Collected data:
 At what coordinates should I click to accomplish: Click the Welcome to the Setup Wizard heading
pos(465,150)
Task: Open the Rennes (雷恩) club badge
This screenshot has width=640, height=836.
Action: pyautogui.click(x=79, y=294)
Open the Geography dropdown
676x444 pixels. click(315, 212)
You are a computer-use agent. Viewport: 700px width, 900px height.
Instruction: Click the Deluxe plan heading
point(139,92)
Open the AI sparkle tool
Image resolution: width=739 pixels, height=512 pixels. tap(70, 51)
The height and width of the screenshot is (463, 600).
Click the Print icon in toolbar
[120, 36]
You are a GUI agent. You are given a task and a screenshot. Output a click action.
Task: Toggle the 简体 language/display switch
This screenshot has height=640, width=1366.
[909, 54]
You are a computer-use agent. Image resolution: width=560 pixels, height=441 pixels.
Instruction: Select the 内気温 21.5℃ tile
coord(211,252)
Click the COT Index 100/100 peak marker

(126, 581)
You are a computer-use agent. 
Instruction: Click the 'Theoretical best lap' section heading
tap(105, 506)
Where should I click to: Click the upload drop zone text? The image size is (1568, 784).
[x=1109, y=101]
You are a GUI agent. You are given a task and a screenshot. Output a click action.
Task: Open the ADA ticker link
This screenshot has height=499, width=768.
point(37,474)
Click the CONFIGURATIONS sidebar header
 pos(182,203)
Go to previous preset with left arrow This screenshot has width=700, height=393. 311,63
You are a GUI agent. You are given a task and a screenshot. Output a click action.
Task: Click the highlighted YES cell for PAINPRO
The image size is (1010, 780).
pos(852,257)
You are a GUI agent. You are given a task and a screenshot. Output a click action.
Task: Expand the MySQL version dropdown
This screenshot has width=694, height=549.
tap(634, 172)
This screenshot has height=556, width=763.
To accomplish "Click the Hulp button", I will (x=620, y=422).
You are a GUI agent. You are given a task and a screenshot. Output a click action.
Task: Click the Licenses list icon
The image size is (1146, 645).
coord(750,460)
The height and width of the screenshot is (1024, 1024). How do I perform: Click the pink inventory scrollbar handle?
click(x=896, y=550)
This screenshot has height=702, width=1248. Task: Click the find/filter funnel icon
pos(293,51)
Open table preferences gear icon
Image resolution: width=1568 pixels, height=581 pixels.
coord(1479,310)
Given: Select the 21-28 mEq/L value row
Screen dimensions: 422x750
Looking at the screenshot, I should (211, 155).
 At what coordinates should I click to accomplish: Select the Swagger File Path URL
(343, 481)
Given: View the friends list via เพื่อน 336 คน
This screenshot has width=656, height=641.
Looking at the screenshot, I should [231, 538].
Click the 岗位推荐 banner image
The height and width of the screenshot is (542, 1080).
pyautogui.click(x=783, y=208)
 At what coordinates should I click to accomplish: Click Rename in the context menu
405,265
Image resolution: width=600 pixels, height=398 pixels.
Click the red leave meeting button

**Exercise brief**
The full set of records, transcribed exactly, is the answer.

**Response area**
 At what coordinates should I click to accomplish: Click the Welcome to the Setup Wizard heading
pos(465,150)
Task: Open the Rennes (雷恩) club badge
This screenshot has width=640, height=836.
Action: pyautogui.click(x=79, y=294)
Open the Geography dropdown
676x444 pixels. click(315, 212)
You are a computer-use agent. Viewport: 700px width, 900px height.
Instruction: Click the Deluxe plan heading
point(139,92)
Open the AI sparkle tool
Image resolution: width=739 pixels, height=512 pixels. tap(70, 51)
The height and width of the screenshot is (463, 600).
Click the Print icon in toolbar
[120, 36]
You are a GUI agent. You are given a task and a screenshot. Output a click action.
Task: Toggle the 简体 language/display switch
This screenshot has height=640, width=1366.
[909, 54]
You are a computer-use agent. Image resolution: width=560 pixels, height=441 pixels.
Instruction: Select the 内気温 21.5℃ tile
coord(211,252)
Click the COT Index 100/100 peak marker

(126, 581)
You are a computer-use agent. 
Instruction: Click the 'Theoretical best lap' section heading
tap(105, 506)
Where should I click to: Click the upload drop zone text? The image size is (1568, 784).
[x=1109, y=101]
You are a GUI agent. You are given a task and a screenshot. Output a click action.
Task: Open the ADA ticker link
This screenshot has height=499, width=768.
point(37,474)
Click the CONFIGURATIONS sidebar header
 pos(182,203)
Go to previous preset with left arrow This screenshot has width=700, height=393. 311,63
You are a GUI agent. You are given a task and a screenshot. Output a click action.
Task: Click the highlighted YES cell for PAINPRO
The image size is (1010, 780).
pos(852,257)
You are a GUI agent. You are given a task and a screenshot. Output a click action.
Task: Expand the MySQL version dropdown
This screenshot has width=694, height=549.
tap(634, 172)
This screenshot has height=556, width=763.
To accomplish "Click the Hulp button", I will (x=620, y=422).
You are a GUI agent. You are given a task and a screenshot. Output a click action.
Task: Click the Licenses list icon
The image size is (1146, 645).
coord(750,460)
The height and width of the screenshot is (1024, 1024). How do I perform: Click the pink inventory scrollbar handle?
click(x=896, y=550)
This screenshot has height=702, width=1248. Task: Click the find/filter funnel icon
pos(293,51)
Open table preferences gear icon
Image resolution: width=1568 pixels, height=581 pixels.
coord(1479,310)
Given: Select the 21-28 mEq/L value row
Screen dimensions: 422x750
Looking at the screenshot, I should (211, 155).
 At what coordinates should I click to accomplish: Select the Swagger File Path URL
(343, 481)
Given: View the friends list via เพื่อน 336 คน
This screenshot has width=656, height=641.
Looking at the screenshot, I should [231, 538].
Click the 岗位推荐 banner image
The height and width of the screenshot is (542, 1080).
pyautogui.click(x=783, y=208)
 At what coordinates should I click to accomplish: Click Rename in the context menu
405,265
Image resolution: width=600 pixels, height=398 pixels.
Click the red leave meeting button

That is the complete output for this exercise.